Transcriptome analysis of females and males following knockdown serine/threonine protein phosphatase 1 catalytic subunit encoding genes(Sj-pp1c) in Schistosoma japonicum

Purpose: To obtain the differentially expressed genes based on post-RNAi transcriptional profiling analysis of females and males, which provide a more comprehensive overview about the effects of Sj-pp1c knockdown on schistosoma developmental and reproduction biology at the molecular level. Methods: Schistosoma japonicum females and males were collected from 21 days post infection worm pairs that untreated (Blank,BLA_FE/M) or treated with combined Sj-pp1c dsRNAs (Sj-pp1c KD,PP1_FE/M) cultured for 7 d in vitro.
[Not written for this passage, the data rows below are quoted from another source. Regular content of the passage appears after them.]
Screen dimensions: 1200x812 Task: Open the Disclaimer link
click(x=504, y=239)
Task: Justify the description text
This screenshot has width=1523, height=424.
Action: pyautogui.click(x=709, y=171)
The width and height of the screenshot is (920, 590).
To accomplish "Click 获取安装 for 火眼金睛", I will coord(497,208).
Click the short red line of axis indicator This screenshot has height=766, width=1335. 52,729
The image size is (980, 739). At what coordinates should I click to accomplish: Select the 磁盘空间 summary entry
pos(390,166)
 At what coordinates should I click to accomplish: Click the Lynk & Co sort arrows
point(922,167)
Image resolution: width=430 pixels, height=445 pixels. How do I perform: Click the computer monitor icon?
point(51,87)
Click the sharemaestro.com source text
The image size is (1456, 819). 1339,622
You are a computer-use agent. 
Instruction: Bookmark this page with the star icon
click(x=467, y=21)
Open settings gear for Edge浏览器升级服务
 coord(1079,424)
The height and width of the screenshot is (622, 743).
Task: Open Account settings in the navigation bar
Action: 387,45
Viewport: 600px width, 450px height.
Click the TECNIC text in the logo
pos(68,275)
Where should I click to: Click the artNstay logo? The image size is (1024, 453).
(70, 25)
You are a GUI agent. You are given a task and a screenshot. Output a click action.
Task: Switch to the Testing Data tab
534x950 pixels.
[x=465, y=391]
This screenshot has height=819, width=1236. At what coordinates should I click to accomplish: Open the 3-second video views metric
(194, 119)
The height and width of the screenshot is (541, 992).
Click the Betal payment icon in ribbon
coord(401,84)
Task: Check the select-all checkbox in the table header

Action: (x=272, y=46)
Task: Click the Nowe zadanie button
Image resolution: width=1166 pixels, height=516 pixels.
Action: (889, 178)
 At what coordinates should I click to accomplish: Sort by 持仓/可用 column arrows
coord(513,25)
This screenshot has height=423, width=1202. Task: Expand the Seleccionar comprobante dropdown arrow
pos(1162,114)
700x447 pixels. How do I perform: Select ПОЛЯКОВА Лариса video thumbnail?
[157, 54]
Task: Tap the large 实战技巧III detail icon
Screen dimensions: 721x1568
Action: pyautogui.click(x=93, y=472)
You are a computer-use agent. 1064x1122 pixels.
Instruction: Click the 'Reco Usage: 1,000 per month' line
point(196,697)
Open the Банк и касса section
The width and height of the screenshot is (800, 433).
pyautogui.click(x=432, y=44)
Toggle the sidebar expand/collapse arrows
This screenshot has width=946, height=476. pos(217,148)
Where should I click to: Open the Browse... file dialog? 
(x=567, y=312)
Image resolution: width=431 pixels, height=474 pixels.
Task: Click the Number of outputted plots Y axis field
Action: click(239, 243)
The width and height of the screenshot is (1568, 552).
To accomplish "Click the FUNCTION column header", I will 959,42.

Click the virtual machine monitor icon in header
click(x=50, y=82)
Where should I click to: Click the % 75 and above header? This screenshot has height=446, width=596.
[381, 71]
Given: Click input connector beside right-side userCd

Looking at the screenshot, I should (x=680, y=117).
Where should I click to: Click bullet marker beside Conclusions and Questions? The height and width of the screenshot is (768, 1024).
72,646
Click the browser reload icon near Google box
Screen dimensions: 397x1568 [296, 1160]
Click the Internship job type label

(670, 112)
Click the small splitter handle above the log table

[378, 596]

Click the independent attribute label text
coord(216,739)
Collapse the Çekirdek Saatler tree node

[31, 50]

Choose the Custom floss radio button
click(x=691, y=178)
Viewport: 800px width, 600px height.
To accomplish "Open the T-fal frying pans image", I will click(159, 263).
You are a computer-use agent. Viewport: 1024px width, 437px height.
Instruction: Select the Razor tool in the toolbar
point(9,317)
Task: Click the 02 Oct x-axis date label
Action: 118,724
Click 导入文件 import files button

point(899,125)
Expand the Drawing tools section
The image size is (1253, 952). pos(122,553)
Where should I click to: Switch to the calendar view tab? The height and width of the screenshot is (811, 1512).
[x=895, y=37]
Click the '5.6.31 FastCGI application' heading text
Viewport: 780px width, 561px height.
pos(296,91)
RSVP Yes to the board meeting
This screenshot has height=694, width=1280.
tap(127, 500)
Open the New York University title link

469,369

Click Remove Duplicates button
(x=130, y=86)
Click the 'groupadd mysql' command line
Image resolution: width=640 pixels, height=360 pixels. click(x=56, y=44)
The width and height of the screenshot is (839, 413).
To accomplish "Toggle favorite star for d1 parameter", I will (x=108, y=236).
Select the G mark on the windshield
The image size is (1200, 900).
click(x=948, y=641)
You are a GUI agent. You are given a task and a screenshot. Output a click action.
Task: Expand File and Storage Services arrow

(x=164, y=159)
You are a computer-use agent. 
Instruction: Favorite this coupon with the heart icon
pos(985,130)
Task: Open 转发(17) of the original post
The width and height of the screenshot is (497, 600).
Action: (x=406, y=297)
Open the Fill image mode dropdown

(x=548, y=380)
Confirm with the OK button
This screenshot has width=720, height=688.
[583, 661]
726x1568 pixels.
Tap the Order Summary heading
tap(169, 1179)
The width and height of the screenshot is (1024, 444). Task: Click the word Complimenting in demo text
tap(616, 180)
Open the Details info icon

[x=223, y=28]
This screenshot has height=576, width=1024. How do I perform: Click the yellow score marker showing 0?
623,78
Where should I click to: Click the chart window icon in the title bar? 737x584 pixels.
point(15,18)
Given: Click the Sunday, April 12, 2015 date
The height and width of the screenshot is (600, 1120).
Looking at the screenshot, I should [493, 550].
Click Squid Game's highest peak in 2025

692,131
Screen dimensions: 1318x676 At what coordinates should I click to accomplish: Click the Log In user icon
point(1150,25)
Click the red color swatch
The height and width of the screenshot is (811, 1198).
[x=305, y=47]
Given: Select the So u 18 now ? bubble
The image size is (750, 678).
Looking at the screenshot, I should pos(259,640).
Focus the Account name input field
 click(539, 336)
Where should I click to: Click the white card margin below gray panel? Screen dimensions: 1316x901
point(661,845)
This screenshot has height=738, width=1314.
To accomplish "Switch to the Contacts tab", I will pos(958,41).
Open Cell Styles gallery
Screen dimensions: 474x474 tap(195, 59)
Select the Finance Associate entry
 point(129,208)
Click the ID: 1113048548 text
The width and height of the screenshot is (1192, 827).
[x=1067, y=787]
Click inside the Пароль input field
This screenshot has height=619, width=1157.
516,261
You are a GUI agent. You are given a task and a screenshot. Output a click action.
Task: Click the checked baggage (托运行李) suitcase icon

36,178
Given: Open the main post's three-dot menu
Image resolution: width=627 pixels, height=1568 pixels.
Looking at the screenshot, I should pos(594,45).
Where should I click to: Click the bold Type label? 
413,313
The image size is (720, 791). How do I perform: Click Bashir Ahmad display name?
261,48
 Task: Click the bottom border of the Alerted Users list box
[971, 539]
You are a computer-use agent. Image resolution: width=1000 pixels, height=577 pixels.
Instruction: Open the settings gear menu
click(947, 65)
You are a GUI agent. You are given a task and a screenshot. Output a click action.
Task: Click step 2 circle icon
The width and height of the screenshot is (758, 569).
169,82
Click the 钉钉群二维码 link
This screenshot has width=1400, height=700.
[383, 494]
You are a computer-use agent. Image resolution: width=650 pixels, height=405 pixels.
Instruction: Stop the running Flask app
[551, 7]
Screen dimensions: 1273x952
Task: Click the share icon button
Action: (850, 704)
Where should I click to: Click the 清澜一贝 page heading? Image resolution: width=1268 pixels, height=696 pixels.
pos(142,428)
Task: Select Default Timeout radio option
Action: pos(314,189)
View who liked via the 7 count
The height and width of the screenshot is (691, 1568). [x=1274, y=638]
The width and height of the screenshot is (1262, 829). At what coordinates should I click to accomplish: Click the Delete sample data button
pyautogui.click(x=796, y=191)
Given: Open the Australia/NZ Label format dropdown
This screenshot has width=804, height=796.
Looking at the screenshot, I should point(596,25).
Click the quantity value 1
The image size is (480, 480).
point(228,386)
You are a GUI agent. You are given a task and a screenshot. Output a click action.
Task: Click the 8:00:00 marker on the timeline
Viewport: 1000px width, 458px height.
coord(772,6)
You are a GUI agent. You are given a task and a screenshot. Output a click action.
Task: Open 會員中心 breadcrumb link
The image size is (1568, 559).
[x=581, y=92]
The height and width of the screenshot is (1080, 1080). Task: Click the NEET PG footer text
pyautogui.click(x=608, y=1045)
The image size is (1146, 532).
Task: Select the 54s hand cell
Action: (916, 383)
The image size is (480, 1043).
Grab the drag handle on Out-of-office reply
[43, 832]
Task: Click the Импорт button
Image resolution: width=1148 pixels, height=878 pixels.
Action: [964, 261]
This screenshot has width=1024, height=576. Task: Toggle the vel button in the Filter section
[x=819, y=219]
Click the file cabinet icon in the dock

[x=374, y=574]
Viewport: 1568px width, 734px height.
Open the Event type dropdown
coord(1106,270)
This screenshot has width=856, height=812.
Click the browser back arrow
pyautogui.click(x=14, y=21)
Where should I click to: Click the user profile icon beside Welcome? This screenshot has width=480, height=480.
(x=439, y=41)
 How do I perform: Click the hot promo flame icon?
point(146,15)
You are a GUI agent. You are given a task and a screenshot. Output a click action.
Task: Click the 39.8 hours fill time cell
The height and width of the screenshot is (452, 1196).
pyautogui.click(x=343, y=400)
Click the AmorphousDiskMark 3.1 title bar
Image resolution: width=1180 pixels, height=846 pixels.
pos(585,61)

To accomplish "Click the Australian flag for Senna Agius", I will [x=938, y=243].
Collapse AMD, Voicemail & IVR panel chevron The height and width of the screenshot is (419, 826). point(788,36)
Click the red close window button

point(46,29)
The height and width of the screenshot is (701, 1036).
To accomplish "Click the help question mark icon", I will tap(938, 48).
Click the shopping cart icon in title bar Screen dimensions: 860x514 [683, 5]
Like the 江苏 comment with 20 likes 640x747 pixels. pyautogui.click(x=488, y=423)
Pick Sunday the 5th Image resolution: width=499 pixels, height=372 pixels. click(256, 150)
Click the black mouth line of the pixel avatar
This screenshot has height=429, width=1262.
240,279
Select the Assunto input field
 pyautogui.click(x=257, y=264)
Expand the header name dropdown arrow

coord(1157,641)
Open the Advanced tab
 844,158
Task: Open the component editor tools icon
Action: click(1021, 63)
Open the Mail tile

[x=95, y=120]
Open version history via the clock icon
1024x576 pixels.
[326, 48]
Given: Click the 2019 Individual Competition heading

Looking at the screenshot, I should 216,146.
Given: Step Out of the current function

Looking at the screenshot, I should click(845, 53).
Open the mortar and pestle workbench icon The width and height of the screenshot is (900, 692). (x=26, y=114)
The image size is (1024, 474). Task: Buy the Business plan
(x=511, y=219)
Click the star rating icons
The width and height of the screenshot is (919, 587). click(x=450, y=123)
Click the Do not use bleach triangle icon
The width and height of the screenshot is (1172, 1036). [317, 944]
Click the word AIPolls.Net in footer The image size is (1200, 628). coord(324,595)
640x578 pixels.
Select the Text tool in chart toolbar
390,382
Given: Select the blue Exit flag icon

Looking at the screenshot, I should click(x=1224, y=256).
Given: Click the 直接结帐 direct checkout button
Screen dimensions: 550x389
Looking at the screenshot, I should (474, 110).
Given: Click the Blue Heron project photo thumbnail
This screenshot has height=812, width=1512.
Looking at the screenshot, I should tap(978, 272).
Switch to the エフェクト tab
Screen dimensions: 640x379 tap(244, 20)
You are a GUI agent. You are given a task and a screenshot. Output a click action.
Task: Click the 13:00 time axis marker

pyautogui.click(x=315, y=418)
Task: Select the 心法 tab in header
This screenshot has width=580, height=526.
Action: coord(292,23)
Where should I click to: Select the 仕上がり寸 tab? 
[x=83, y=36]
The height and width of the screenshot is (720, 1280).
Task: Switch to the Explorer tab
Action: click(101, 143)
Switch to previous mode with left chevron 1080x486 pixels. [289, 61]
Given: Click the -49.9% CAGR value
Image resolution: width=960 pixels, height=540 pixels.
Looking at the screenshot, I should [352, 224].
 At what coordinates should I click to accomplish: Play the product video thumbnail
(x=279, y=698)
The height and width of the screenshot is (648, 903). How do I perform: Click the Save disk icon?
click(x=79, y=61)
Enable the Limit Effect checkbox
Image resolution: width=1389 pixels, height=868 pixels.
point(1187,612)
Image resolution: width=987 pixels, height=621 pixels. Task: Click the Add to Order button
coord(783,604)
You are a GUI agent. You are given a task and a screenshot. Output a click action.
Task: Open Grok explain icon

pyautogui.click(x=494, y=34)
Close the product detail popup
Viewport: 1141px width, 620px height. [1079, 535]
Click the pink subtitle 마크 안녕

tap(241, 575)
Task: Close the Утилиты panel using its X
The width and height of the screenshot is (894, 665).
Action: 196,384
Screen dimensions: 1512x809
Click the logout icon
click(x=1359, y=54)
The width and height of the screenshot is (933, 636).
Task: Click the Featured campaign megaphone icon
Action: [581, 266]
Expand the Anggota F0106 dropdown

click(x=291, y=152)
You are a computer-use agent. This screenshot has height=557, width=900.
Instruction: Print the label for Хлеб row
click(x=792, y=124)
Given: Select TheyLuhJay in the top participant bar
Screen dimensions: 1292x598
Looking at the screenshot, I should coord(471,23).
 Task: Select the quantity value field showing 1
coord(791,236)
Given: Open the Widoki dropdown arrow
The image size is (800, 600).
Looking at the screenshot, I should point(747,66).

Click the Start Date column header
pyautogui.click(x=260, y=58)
Total mRNA profiles of females and males were generated by deep sequencing, in triplicate, using Illumina HiSeqTM2000. Results: 41-51 million reads (average 44 million) were obtained for each sample after quality filtering, and 63-67% reads were mapped to S. japonicum reference genome(WormBase ParaSite, http://parasite.wormbase.org/ftp.html; version 7.0) and identified 15,314 transcripts by Tophat (version v2.0.12) and Cufflinks (Version 2.1.1.). 2291 and 229 transcripts showed differentially expressed in males and females, respectively,between the untreated and Sj-pp1c dsRNAs treated group, with adjust P value <0.05. GO analysis showed differentially expressed genes are mainly function in extracellular matrix structural constituent, proteolysis and collagen trimer. Conclusions: We performed analysis on transcriptional profiling of females and males following Sj-pp1c-RNAi by RNA-seq, which provided molecular evidence for the pleiotropic roles that Sj-pp1c plays in schistosome biology. Total mRNA profiles of untreated and Sj-pp1c dsRNAs treated female and male Schistosoma japonicum were generated by deep sequencing, in triplicate, using Illumina HiSeqTM2000.